Monday, September 1, 2014

Saving for Retirement through Gov programs.

In Canada we can contribute to our own pension plan through a program called Registered Retirement Savings Plan (RRSP). In this plan, you contribute and the government defers the taxes on the amount you contribute until you start collecting. 

Many Canadians who do not think about RRSP should/could be contributing to an RRSP this year. Are you contributing? Before you answer that question, let’s check and see how much you really know about RRSPs. 

Although Statistics Canada reports that the total many contribute to their RRSP most wait until the deadline for yearly contributions---which is the last day in Feb. This is not a good idea, planning contributions should be part of your on going retirement thinking. And as September is a month for starting, it should be a time for thinking about your retirement planning.

In Canada,  contributions for RRSP have been around for almost 60 years, despite this many Canadians still don’t really understand what an RRSP is and what it can do for them. Many countries around the world have similar programs that go by different names and may have different rules.

What is an RRSP? An RRSP is a Registered Retirement Savings Plan that is registered with the federal government. It allows you to save money on a tax sheltered basis.

What types of RRSPs are there?


  • Individual RRSP: An RRSP that is registered in the name of a single contributor.
  • Self-directed RRSP: You create and manage your own portfolio, with or without the assistance of a broker.
  • Group RRSP: Group RRSPs are set up at work. The employee and/or the employer contribute money to individual RRSP accounts. Contributions are deducted from paychecks so the tax savings are immediate. Investment choices may be limited.
  • Spousal RRSP:  A Spousal RRSP is typically set up when one spouse has a significantly higher retirement income than the other. It is commonly referred to as “income splitting”. When you set up a Spousal RRSP, the spouse that earns the high income contributes to the other spouse's RRSP. The contributor gets the tax deduction, but the money is now owned by the other spouse. When the money is withdrawn from the spousal RRSP, it's taxed at the lower income spouse's rate.
How does an RRSP earn money? An RRSP is an investment portfolio that may contain a variety of investments including RRSP savings deposits, treasury bills, guaranteed investment certificates (GICs), mutual funds, bonds, and even equities. Many Canadians buy an RRSP and leave it in the savngs or the RRSP account at their local bank/credit union. This type of account is usually pays  below 3% which means the money in the RRSP does not grow very fast. If you invest in an RRSP talk to your financial advisor about how to best invest it and grow it. 

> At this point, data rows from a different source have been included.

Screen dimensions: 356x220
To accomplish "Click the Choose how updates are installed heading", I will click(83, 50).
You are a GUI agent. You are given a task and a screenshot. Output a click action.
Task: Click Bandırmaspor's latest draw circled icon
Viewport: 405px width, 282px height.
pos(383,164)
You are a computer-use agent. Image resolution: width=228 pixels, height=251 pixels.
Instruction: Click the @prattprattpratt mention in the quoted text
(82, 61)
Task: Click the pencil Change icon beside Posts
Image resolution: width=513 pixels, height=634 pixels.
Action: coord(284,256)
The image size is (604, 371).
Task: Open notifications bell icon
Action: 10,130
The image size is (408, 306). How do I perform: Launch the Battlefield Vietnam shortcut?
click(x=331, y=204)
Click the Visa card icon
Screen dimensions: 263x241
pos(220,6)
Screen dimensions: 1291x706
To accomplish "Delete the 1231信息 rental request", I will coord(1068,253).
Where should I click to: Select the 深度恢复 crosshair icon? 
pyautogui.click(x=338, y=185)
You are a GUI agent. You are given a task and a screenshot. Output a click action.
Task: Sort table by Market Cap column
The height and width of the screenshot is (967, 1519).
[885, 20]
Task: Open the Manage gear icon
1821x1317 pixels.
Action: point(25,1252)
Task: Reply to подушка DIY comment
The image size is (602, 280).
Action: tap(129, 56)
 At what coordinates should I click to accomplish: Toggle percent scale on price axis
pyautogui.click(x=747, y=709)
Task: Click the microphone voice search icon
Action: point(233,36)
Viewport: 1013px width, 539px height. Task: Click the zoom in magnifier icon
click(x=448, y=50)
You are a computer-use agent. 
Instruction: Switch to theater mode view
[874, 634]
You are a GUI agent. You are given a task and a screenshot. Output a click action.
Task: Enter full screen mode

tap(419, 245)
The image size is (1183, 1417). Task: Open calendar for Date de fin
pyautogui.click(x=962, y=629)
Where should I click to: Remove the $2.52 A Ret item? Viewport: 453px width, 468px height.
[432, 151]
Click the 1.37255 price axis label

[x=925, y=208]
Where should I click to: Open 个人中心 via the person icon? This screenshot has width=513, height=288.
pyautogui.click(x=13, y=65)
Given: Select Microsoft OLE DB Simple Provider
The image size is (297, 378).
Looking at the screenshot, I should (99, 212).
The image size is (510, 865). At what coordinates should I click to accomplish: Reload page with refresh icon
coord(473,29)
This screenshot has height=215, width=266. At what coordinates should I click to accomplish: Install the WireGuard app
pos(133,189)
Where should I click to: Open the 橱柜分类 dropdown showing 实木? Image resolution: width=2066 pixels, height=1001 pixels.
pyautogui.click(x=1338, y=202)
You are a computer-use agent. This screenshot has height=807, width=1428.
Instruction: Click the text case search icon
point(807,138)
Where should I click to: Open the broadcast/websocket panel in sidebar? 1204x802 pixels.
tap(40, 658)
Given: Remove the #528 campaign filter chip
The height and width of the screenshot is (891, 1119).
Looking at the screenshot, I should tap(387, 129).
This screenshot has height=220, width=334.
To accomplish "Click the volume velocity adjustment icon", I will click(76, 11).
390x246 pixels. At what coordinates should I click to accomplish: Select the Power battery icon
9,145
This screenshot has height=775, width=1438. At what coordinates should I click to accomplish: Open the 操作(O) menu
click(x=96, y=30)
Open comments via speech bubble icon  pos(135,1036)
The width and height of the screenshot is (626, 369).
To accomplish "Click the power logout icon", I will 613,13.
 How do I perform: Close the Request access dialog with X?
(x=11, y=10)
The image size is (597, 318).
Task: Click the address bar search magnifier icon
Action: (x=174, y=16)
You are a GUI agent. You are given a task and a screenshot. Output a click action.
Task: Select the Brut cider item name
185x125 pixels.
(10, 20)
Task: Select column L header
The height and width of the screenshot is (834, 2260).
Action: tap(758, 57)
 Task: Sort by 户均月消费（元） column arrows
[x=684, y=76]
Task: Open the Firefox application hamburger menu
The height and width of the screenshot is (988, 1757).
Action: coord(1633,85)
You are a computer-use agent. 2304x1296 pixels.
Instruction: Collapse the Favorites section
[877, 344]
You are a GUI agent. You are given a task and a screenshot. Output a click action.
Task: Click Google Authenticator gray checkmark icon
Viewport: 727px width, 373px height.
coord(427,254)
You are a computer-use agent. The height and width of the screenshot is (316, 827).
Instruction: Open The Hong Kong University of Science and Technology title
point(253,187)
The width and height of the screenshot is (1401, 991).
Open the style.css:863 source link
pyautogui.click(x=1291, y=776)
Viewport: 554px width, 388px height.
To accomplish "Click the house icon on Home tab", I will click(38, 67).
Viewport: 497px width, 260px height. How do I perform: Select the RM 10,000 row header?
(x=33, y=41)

How can you buy an RRSP? You can’t buy an RRSP. An RRSP itself is not an investment; it is an account that holds investments. You open an RRSP.

Who is eligible to open an RRSP? If you are currently working in Canada you may start contributing to an RRSP as soon as you have a qualifying income and have reached 18 years of age.

Where can I open an RRSP? You can open an RRSP through a financial institution such as a bank, credit union, trust or insurance company. You can even open an RRSP online if that option is available to you through your financial institution.